BEGIN
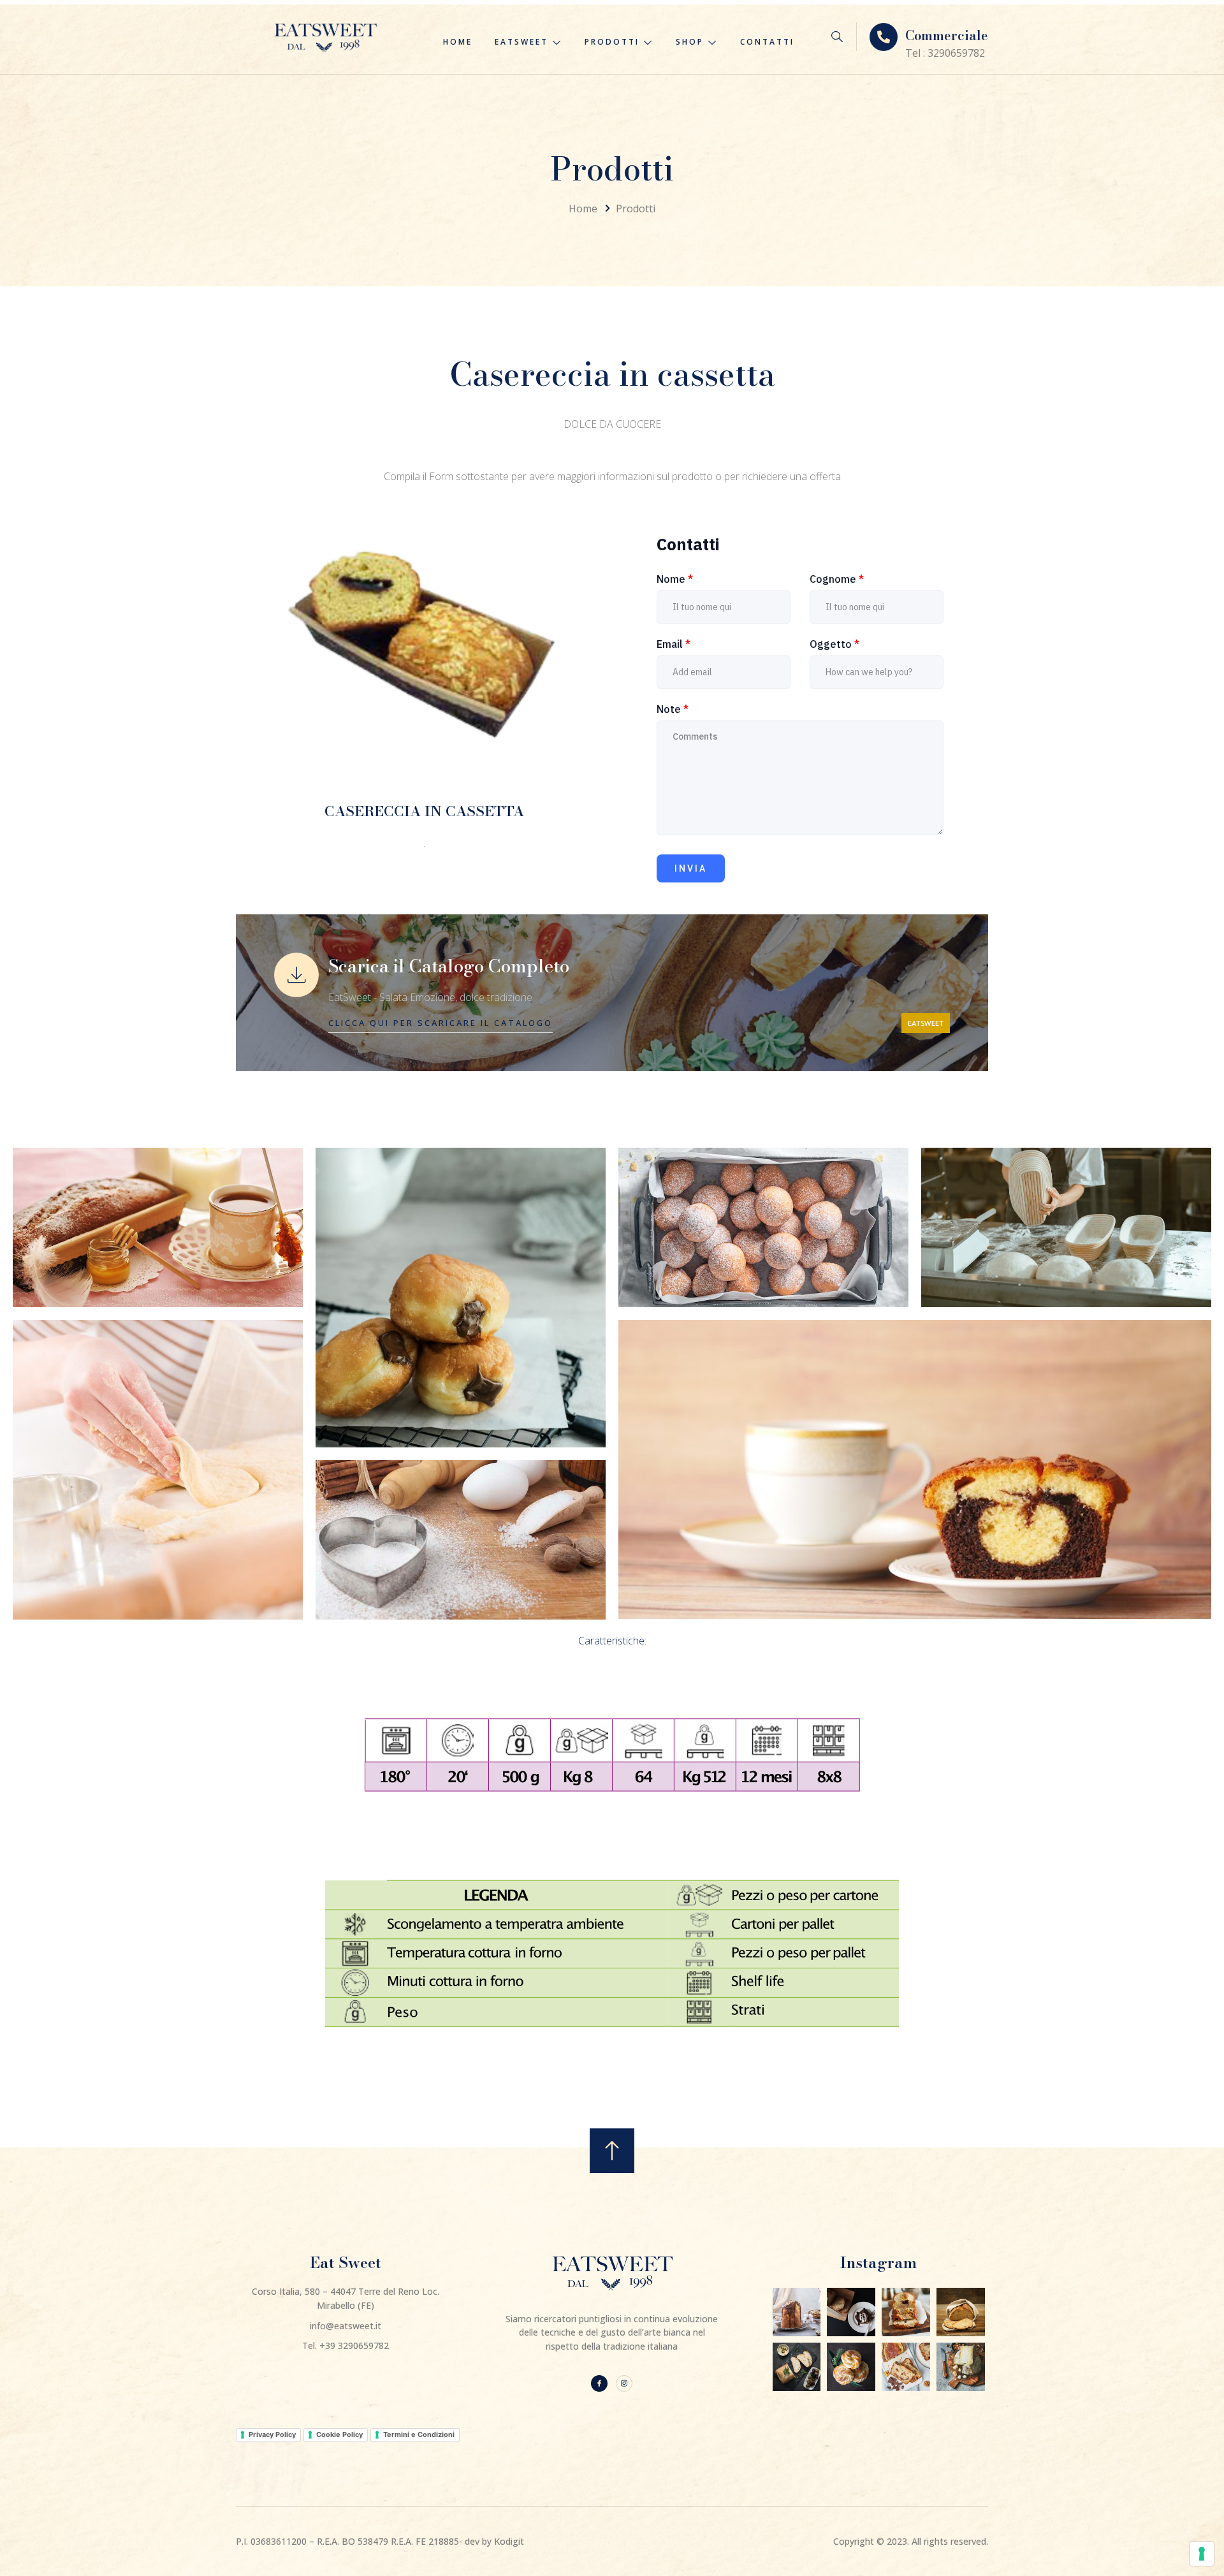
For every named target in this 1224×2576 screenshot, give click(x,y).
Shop (690, 41)
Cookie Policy (339, 2434)
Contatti (767, 41)
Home (457, 41)
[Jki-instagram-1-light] (624, 2383)
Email (673, 644)
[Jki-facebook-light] (599, 2383)
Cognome (837, 579)
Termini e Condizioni (419, 2434)
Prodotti (612, 41)
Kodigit (509, 2541)
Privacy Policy (272, 2434)
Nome (675, 579)
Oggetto (834, 644)
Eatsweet (521, 41)
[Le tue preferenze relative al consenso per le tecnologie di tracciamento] (1202, 2554)
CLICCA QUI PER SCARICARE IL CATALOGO (440, 1022)
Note (672, 709)
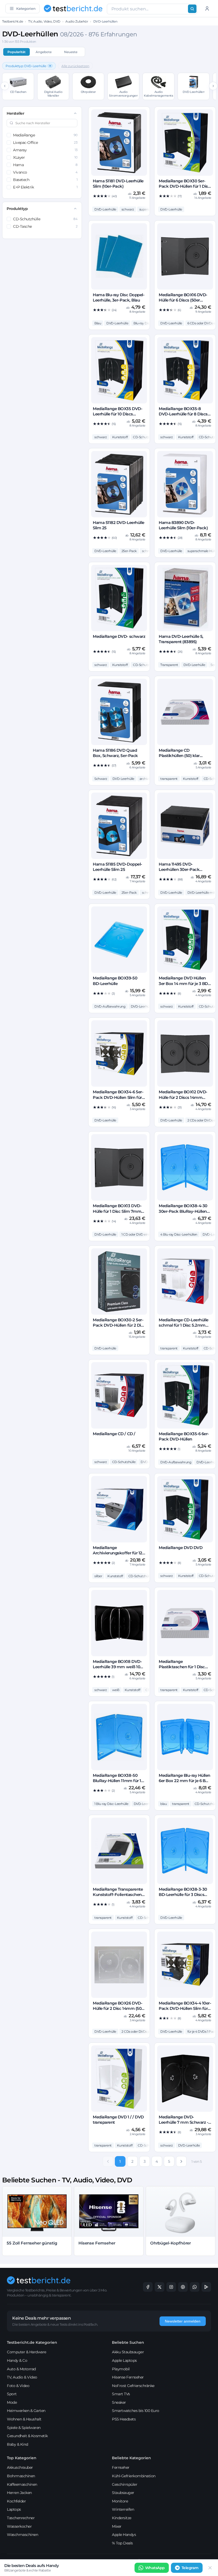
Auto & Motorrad (21, 2369)
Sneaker (119, 2402)
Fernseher (120, 2467)
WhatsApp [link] (155, 2567)
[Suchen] (192, 9)
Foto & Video (18, 2385)
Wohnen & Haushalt (24, 2419)
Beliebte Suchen (128, 2342)
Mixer (116, 2526)
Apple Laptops (124, 2360)
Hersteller (15, 113)
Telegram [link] (190, 2567)
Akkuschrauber (20, 2467)
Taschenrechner (21, 2517)
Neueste (70, 52)
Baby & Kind (17, 2444)
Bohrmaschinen (21, 2476)
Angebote (44, 52)
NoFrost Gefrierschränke (133, 2385)
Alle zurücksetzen (75, 66)
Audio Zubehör (76, 21)
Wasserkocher (19, 2526)
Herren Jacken (19, 2492)
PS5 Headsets (124, 2419)
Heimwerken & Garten (26, 2410)
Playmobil (121, 2369)
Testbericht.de (12, 21)
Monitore (120, 2501)
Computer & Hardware (26, 2352)
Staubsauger (123, 2492)
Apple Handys (124, 2534)
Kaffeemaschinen (22, 2484)
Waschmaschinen (22, 2534)
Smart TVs (121, 2394)
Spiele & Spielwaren (24, 2427)
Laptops (14, 2509)
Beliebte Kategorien (131, 2457)
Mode (12, 2402)
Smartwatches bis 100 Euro (135, 2410)
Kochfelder (16, 2501)
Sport (12, 2394)
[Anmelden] (207, 8)
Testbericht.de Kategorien (32, 2342)
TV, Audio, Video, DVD (44, 21)
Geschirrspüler (124, 2484)
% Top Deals (122, 2543)
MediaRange (45, 135)
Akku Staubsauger (128, 2352)
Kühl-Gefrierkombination (134, 2476)
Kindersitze (121, 2517)
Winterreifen (123, 2509)
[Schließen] (210, 2567)
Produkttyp (17, 208)
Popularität (16, 52)
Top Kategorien (21, 2457)
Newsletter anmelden (182, 2321)
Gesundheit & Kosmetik (27, 2435)
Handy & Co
END
▶ TASK DETAILS: The answer must be every line of the listing that holds the word "Beliebte".

▶ RESPONSE BELOW:
Beliebte Suchen (128, 2342)
Beliebte Kategorien (131, 2457)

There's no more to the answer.